## Sayfa alıntısı
------------

Orhan Abravcı, Erzincan’da askerlik yaparken bölük komutanı tarafından öldüresiye dövüldü. Komutanından yediği dayak sonrasında kalça kemiği kırılan Abravcı apar topar kaldırıldığı GATA’da iki kez ameliyat edildi. Ölümden dönen askere GATA’da “askerliğe elverişli değildir” raporu verildi. Orhan Abravcı’yı döven atsubay mahkemede, “uzaktan görenler darp sanmış olabilir, Orhan’ı sadece ince bir çubukla dürttüm” dedi. Askeri mahkeme, astsubay başçavuş hakkında 1500 lira para cezasına hükmetti, bu parayı da 24 taksite böldü! İki yıldır psikolojisi bozuk olan ve sakatlığı nedeniyle iş bulamayan 23 yaşındaki Abravcı’nın ailesi duruma şu sözlerle isyan ediyor: “Dava şu an Askeri Yargıtay’da. Orhan’ın ağrıları sürekli nüksediyor. Kalçasında vidalarla yaşıyor. GATA’da bize randevu vermiyorlar. Ne yapacağımızı şaşırdık. Gencecik bir insanın hayatı bu kadar ucuz ve önemsiz mi?”
“Yüce” Türk ordusunda erlerin katledilmesinin, sakatlanmasının yanında küfür, aşağılama, onur kırıcı uygulamalar da diz boyudur. Komutanlar ve her kademeden üstler, askerlere yönelik her türlü aşağılayıcı tutumu takınıyorlar. “Devlet de kanun da benim” edasıyla her türlü ahlâksızlığı yapma cüretini kendilerinde görebiliyorlar. Devletin ve militarist gücünün verdiği yetkiyle küstahlaşıyor, pek çoğu yoksul emekçilerin çocukları olan erleri eziyorlar. Askerlere her tür cezayı vermeyi hakları ve görevleri sayıyorlar. Emre itaat etmeyen askerlere yapmadıklarını bırakmıyorlar. Türkçe bilmeyen veya az bilen Kürt gençlere, herkesin önünde onur kırıcı, aşağılayıcı sözler söylemekten geri durmuyorlar. Kürt gençlere zorla İstiklâl Marşını okutmaktan, söyleyemediklerinde onları cezalandırmaktan geri durmuyorlar. Aynı durum Alevi, Ermeni ve sosyalist erler için de geçerlidir. “Şüpheli şekilde” ölen, sakat kalan, aşağılanan erler, tüm bu muamelelere etnik, dinsel ya da siyasal kimlikleri nedeniyle maruz bırakılmaktadır.

------------

## Görev hakkında
Sayfa alıntısına göre şu ifadeler doğru mu: (a) Askeri mahkeme astsubaya 1500 lira para cezası verdi ve bu parayı 24 taksite böldü, (b) Orhan Abravcı GATA’da yalnızca bir kez ameliyat edildi, (c) ailenin sözlerine göre dava şu an Askeri Yargıtay’da? Her birine evet ya da hayır deyin ve sayfa alıntısındaki belirleyici sözleri tırnak içinde birebir aktarın.

------------

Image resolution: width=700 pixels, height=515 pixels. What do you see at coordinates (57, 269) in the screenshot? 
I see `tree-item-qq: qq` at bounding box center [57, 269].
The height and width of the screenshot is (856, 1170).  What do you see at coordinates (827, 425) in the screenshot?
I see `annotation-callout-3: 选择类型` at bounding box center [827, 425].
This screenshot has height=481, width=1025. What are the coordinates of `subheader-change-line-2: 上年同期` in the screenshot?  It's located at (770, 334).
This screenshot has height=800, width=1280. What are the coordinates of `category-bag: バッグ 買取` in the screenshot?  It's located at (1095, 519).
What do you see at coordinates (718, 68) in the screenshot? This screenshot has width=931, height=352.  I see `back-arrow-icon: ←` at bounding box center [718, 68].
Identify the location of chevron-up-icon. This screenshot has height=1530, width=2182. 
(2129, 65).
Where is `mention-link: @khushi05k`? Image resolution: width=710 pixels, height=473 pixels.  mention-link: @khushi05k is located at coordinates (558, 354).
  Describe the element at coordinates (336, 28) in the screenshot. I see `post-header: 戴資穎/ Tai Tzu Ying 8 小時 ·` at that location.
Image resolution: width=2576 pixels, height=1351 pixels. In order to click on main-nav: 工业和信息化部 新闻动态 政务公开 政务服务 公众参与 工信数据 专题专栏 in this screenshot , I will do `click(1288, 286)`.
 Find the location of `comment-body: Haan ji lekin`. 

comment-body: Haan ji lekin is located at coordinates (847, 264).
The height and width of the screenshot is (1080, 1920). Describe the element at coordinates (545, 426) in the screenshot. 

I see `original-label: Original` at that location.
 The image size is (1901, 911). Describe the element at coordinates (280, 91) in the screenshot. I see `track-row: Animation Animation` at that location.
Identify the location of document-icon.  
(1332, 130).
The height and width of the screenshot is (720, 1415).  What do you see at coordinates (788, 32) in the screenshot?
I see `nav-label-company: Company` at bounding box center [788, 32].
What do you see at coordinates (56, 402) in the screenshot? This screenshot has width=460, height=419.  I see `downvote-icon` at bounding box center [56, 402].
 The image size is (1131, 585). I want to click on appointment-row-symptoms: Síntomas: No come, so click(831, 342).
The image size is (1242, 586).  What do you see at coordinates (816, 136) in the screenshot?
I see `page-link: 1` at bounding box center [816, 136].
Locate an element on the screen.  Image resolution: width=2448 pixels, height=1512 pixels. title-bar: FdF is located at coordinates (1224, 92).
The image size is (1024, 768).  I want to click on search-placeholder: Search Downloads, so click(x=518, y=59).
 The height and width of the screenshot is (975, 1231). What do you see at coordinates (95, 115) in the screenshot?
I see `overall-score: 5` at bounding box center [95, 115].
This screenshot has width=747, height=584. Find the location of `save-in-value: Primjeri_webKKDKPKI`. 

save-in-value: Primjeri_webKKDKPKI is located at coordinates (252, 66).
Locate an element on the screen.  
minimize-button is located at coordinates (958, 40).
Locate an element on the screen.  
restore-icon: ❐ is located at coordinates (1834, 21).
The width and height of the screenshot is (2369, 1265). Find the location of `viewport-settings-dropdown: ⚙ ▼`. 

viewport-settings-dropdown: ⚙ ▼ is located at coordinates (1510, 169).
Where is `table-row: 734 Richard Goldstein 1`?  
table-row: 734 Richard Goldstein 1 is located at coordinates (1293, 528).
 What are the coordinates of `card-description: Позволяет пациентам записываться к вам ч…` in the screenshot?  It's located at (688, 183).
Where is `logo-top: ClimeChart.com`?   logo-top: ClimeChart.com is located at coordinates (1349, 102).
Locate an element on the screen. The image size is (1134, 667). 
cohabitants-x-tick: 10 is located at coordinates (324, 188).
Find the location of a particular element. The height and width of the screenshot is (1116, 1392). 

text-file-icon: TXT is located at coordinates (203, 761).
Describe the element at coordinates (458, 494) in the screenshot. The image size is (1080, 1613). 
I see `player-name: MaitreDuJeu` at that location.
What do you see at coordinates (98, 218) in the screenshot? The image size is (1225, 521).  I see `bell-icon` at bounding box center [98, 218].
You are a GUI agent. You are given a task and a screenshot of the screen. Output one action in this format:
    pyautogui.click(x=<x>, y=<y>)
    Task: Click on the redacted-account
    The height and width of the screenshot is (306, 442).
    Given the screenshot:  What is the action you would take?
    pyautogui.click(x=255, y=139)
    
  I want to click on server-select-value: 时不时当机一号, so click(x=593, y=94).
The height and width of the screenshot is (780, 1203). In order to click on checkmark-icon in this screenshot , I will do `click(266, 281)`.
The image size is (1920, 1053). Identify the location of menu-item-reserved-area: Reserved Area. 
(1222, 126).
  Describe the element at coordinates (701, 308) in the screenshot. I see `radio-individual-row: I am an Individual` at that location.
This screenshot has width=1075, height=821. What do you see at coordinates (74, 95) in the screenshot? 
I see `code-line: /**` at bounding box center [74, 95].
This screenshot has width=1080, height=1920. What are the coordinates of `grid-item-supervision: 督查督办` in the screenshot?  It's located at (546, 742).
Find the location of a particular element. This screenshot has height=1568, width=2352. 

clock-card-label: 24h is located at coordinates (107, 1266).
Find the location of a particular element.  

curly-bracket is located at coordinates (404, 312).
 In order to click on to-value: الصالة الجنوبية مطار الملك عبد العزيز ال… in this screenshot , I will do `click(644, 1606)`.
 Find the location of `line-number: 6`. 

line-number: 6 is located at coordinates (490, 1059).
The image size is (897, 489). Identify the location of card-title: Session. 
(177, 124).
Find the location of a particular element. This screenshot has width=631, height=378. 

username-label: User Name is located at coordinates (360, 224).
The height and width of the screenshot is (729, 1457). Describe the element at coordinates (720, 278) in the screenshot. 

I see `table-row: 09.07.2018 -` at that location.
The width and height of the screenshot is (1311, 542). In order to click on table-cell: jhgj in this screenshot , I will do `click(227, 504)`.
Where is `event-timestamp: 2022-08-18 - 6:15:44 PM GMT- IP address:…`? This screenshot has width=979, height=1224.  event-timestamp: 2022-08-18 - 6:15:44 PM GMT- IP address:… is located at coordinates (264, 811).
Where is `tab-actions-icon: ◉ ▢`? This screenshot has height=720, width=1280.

------------

## Alıştırma çıktısı
(a) Evet: "Askeri mahkeme, astsubay başçavuş hakkında 1500 lira para cezasına hükmetti, bu parayı da 24 taksite böldü!"
(b) Hayır: "GATA’da iki kez ameliyat edildi."
(c) Evet: "Dava şu an Askeri Yargıtay’da."